▶ [Material for this exercise]:
+===+
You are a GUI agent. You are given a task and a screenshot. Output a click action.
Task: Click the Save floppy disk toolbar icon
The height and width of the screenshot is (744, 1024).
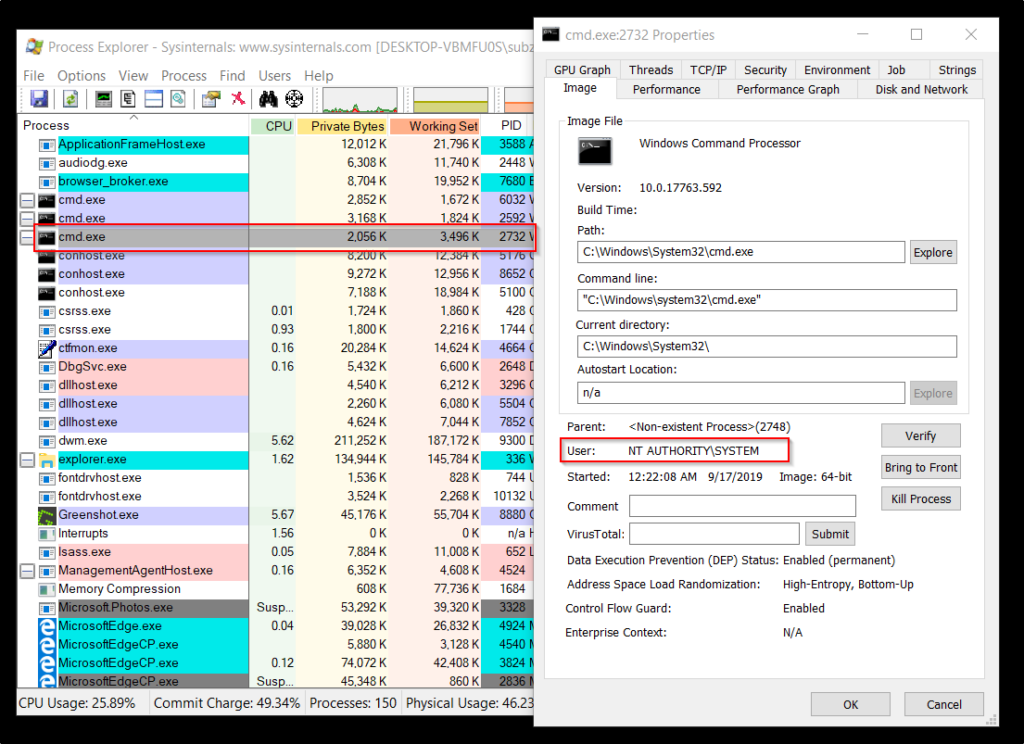pos(39,99)
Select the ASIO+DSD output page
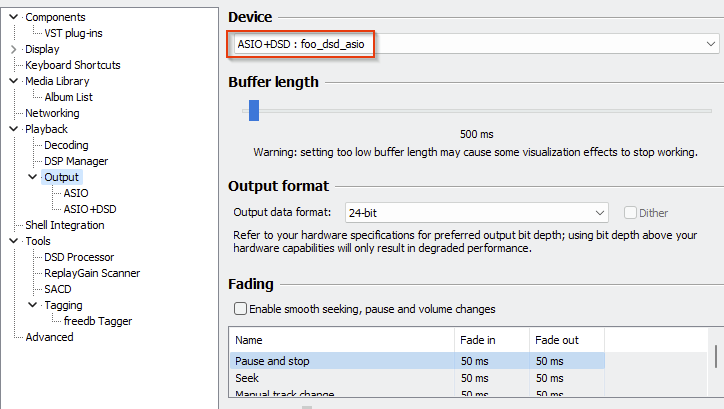The width and height of the screenshot is (724, 409). click(90, 209)
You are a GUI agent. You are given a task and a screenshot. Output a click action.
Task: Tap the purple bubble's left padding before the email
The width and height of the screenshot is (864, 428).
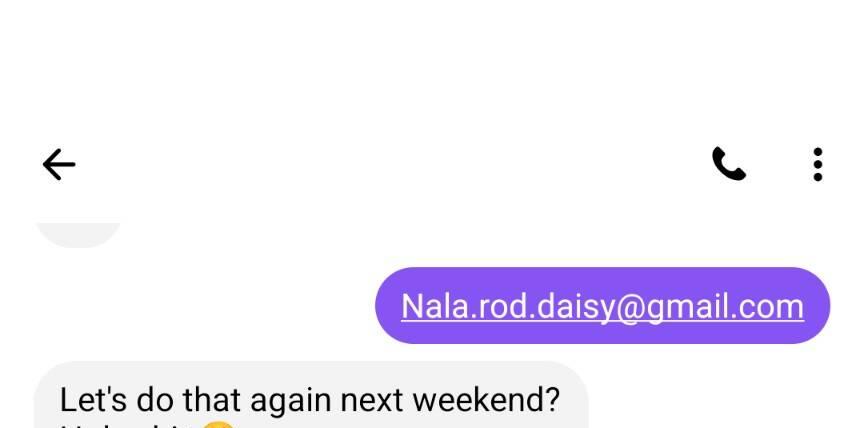tap(388, 306)
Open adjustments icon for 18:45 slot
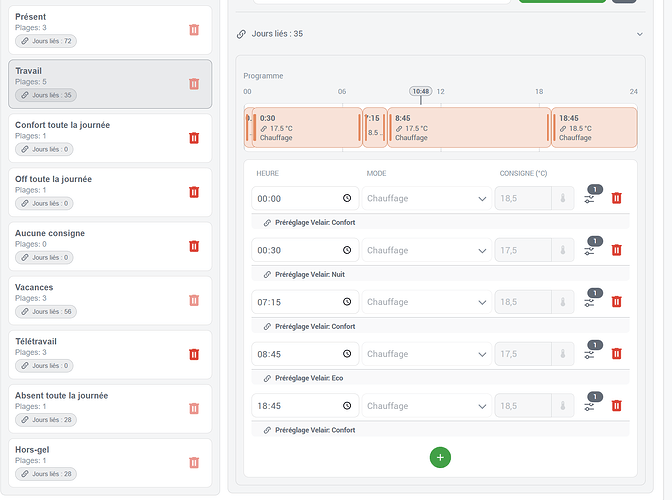This screenshot has height=500, width=672. (590, 407)
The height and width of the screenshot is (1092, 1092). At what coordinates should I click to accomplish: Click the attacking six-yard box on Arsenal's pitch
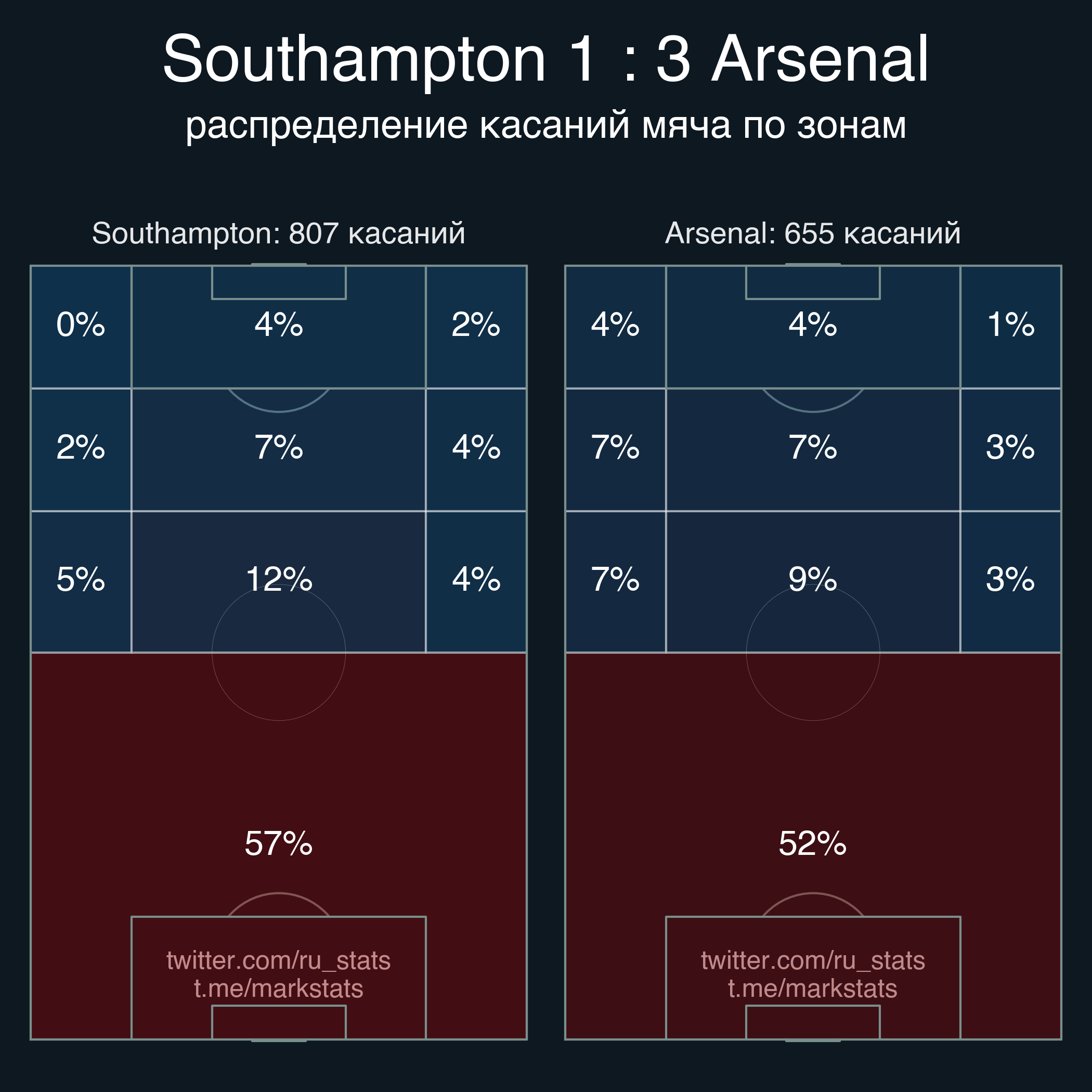(813, 282)
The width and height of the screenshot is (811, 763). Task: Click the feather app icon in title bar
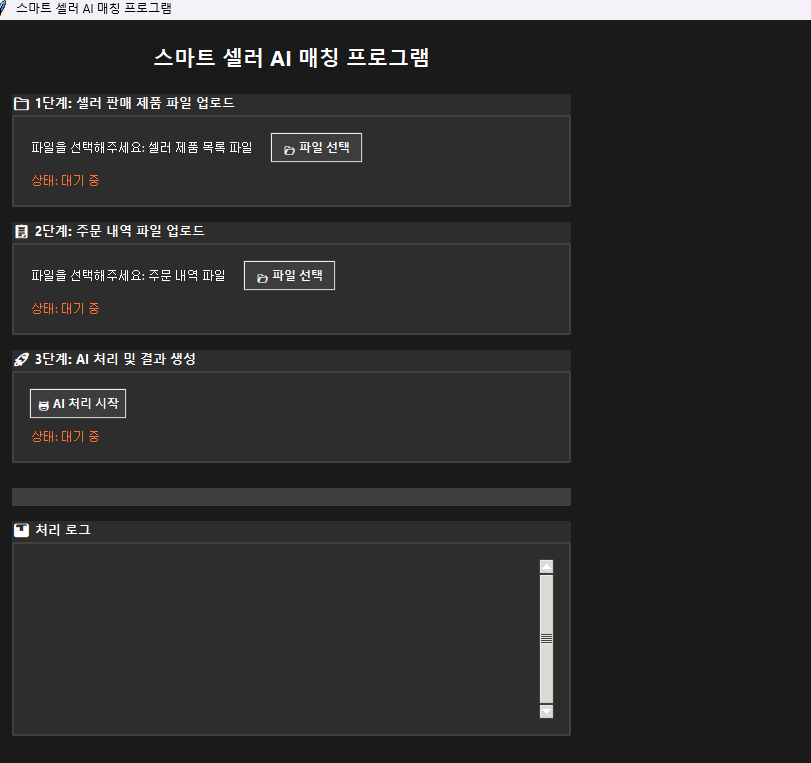5,8
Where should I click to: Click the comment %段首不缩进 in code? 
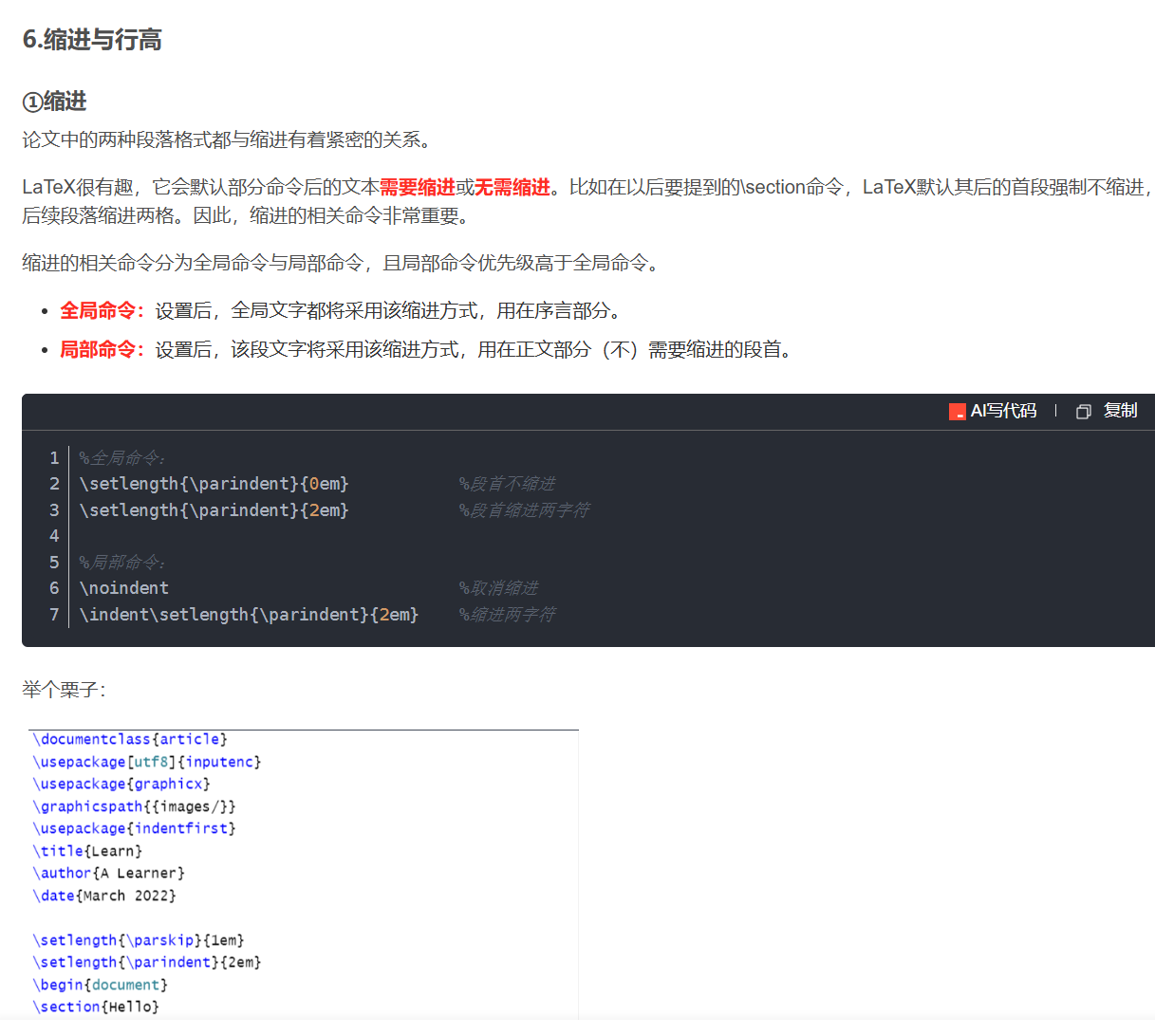point(507,484)
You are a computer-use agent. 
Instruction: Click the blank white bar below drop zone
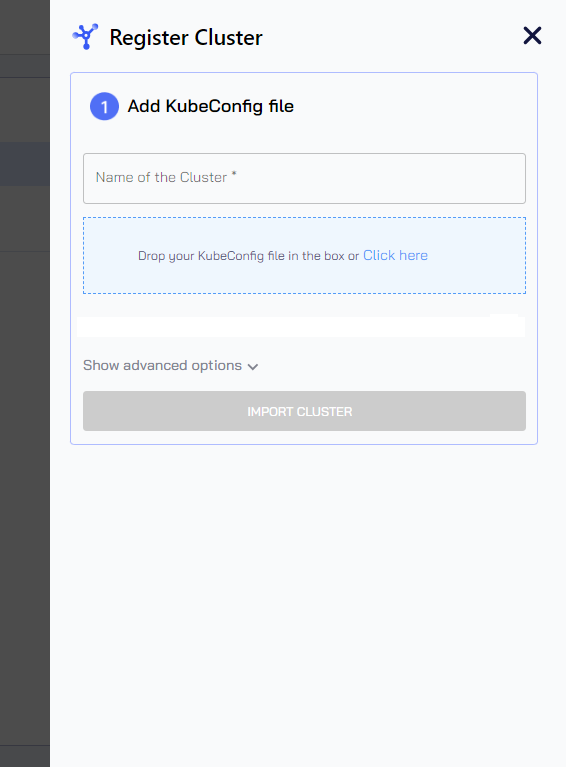click(301, 326)
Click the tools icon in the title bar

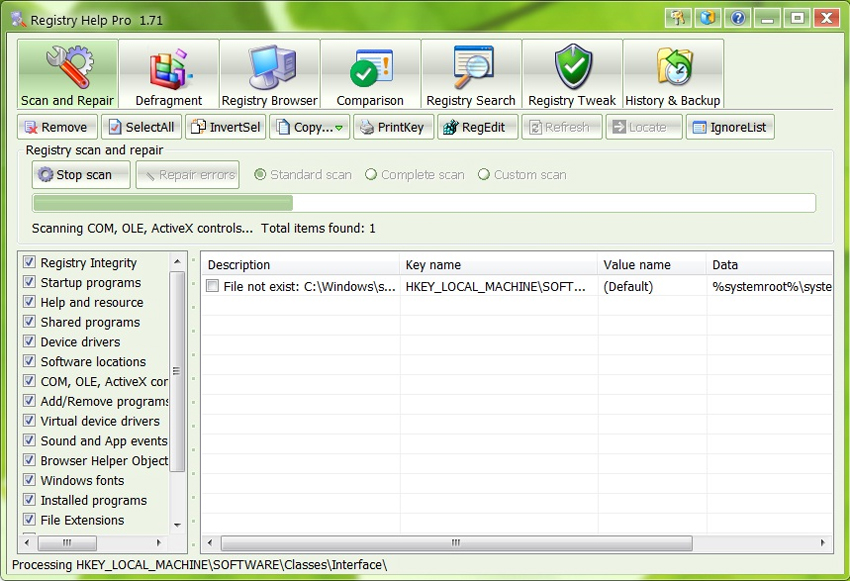pyautogui.click(x=679, y=18)
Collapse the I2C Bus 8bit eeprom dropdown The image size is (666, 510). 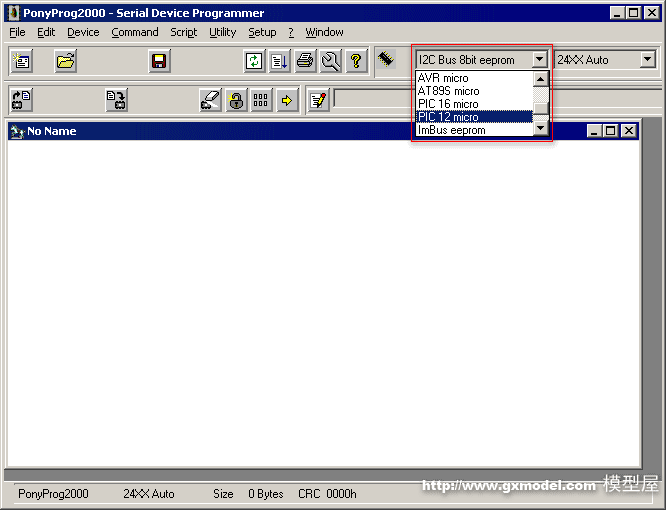(540, 60)
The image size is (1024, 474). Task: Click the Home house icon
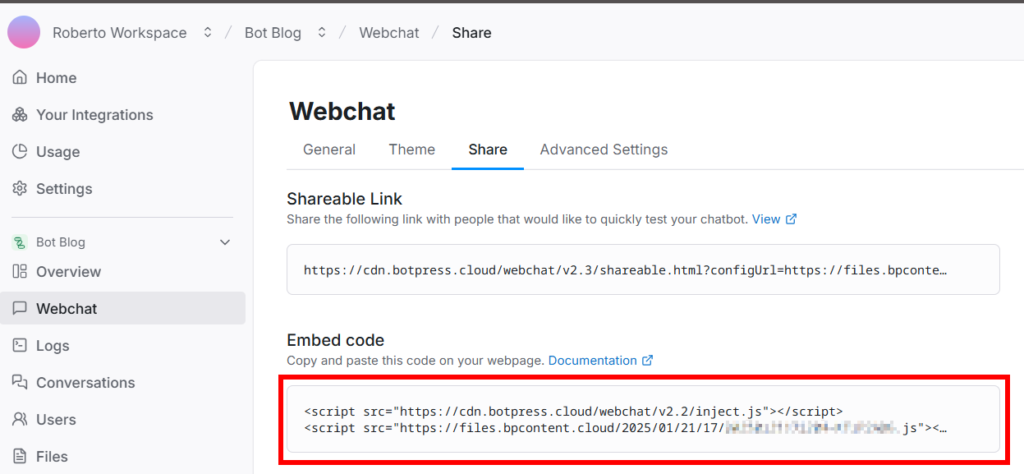pos(20,78)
+===+
▶ [What to produce]: Above are some entries; copy exactly the lines from the line with "Select the ASIO+DSD output page" through the line with "Task: Tap the", both included, but none of the pictures.

▶ [Output]:
Select the ASIO+DSD output page
The width and height of the screenshot is (724, 409). click(90, 209)
You are a GUI agent. You are given a task and a screenshot. Output a click action.
Task: Tap the purple bubble's left padding before the email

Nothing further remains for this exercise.